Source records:
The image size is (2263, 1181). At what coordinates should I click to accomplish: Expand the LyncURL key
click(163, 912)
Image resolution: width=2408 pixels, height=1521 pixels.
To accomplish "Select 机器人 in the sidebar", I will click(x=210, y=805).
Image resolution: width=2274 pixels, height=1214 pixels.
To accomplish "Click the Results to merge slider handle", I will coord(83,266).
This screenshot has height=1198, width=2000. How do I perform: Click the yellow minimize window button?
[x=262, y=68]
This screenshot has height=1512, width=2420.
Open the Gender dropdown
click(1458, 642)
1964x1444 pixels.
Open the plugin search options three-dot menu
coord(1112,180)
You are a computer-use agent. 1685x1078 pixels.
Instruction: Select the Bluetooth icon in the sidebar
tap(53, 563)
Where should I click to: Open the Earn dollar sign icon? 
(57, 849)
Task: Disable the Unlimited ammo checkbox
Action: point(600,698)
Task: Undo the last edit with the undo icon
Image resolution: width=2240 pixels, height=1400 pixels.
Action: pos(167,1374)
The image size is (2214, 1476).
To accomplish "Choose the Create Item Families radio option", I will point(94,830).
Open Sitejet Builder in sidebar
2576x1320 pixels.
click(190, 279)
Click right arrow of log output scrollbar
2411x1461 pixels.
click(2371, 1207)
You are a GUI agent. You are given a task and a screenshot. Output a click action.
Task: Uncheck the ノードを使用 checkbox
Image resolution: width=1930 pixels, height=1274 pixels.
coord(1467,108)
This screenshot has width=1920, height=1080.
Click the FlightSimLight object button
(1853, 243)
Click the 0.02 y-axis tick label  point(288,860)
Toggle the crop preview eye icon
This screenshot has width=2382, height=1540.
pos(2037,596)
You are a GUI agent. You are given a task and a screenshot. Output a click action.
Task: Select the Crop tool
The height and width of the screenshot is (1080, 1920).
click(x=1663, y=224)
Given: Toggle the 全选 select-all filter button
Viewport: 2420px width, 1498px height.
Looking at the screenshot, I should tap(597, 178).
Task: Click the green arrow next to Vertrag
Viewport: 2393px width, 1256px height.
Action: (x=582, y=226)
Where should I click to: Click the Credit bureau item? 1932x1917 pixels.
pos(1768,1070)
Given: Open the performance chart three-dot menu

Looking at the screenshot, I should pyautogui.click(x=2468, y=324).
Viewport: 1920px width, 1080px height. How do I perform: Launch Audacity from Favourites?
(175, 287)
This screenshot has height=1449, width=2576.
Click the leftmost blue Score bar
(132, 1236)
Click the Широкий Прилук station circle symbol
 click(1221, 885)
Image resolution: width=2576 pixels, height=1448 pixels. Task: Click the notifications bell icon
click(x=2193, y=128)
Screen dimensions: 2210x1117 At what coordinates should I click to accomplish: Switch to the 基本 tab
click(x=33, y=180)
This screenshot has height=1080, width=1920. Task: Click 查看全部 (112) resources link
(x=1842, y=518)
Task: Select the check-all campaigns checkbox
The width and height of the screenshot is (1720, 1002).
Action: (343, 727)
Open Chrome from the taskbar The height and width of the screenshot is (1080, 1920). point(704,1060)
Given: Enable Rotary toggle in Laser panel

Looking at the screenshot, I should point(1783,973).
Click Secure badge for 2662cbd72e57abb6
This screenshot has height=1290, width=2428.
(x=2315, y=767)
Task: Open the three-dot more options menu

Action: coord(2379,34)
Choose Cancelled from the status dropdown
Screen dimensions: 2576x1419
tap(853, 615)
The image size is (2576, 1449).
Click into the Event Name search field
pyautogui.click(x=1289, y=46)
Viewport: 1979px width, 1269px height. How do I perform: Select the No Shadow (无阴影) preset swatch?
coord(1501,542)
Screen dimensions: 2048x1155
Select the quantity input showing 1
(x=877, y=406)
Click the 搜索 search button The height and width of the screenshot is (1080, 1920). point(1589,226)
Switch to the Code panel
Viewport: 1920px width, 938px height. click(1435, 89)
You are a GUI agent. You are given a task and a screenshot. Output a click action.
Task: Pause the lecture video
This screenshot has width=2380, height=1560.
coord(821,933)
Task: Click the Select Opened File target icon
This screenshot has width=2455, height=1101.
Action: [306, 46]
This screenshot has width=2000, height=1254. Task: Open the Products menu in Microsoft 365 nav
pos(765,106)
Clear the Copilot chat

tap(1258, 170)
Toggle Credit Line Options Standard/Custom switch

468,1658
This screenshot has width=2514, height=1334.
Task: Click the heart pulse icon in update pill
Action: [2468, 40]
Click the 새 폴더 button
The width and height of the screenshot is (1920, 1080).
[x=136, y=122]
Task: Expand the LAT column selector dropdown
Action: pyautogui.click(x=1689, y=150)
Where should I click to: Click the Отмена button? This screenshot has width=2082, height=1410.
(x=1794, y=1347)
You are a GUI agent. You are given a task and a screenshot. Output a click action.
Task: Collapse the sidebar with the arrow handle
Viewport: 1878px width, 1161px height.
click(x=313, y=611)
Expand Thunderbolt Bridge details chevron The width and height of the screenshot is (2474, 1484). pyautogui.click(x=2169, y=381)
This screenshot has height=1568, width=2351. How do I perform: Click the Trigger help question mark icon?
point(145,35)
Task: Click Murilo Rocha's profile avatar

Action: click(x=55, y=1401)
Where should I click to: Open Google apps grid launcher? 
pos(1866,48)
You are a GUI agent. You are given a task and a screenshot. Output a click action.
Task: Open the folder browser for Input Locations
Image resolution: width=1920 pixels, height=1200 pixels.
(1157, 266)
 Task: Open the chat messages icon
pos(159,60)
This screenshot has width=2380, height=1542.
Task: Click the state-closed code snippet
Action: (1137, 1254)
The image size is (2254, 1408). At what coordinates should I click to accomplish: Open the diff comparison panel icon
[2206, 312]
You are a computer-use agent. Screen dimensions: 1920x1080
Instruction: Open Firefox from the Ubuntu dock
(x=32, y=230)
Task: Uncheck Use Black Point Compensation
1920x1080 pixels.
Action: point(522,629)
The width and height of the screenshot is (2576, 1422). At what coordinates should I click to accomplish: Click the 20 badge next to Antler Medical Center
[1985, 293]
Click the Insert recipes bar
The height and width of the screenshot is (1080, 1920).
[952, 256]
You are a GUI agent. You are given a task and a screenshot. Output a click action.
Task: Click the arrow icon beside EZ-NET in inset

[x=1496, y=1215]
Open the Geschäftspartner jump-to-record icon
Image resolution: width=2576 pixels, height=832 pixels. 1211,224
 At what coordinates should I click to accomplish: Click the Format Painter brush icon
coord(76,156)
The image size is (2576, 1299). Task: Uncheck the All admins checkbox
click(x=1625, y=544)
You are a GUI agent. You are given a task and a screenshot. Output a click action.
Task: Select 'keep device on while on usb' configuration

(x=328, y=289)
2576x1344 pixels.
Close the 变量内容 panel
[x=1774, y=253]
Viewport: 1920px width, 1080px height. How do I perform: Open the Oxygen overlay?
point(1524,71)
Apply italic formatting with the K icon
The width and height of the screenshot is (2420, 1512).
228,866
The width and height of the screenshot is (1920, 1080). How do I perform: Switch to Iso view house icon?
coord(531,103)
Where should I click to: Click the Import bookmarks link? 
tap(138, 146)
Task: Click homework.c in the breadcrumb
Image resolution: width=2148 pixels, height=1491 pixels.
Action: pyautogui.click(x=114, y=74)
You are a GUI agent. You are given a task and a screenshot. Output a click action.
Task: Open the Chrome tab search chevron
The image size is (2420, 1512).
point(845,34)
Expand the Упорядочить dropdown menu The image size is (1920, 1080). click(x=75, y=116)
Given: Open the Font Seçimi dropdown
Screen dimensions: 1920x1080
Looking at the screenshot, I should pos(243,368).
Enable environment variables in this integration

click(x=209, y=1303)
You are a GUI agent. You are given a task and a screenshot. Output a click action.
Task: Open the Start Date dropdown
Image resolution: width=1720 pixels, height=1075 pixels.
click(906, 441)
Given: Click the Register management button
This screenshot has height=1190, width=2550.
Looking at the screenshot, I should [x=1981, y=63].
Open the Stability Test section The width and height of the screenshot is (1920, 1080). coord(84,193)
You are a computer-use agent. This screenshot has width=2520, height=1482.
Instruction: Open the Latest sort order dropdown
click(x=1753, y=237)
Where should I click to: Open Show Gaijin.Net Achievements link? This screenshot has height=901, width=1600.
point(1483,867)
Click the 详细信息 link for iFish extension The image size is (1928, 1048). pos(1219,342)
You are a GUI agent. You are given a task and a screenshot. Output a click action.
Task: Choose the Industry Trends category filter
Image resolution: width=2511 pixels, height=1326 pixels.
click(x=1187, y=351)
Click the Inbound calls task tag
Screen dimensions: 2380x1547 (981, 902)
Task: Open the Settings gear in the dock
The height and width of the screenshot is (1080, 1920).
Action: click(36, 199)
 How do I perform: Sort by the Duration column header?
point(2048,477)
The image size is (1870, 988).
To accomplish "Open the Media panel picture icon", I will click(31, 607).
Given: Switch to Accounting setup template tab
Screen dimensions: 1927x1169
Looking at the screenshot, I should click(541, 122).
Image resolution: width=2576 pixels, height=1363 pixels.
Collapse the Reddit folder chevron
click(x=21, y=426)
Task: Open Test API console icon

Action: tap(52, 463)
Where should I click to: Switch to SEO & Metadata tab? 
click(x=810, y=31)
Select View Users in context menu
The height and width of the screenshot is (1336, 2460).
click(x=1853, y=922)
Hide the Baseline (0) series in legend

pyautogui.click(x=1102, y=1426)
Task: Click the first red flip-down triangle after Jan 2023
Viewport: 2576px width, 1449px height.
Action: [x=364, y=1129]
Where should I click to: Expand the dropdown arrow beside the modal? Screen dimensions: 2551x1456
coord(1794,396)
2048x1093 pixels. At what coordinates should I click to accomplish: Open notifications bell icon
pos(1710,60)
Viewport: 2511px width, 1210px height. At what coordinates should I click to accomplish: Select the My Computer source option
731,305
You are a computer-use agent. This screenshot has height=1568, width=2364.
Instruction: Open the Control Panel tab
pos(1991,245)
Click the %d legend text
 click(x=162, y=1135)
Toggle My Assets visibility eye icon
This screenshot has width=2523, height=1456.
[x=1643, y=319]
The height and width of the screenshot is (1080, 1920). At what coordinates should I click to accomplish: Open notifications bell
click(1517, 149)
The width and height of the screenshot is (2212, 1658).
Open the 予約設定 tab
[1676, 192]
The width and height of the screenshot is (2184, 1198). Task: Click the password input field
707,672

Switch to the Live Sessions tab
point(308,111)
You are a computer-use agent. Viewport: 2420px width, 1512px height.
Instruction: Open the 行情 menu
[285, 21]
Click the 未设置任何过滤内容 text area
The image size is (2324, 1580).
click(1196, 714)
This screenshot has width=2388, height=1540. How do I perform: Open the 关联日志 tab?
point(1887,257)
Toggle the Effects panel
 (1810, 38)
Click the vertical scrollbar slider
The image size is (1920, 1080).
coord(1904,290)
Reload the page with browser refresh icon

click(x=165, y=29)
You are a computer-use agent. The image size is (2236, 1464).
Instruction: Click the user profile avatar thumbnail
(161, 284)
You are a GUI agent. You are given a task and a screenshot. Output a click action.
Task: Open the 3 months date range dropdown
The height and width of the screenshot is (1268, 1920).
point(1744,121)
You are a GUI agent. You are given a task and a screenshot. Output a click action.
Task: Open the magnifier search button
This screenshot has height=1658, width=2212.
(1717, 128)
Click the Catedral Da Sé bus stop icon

--- Task to carry out ---
Read the entries and pick out all lines that include the word "Chrome".

--- Solution to this problem ---
Open Chrome from the taskbar The height and width of the screenshot is (1080, 1920). point(704,1060)
Task: Open the Chrome tab search chevron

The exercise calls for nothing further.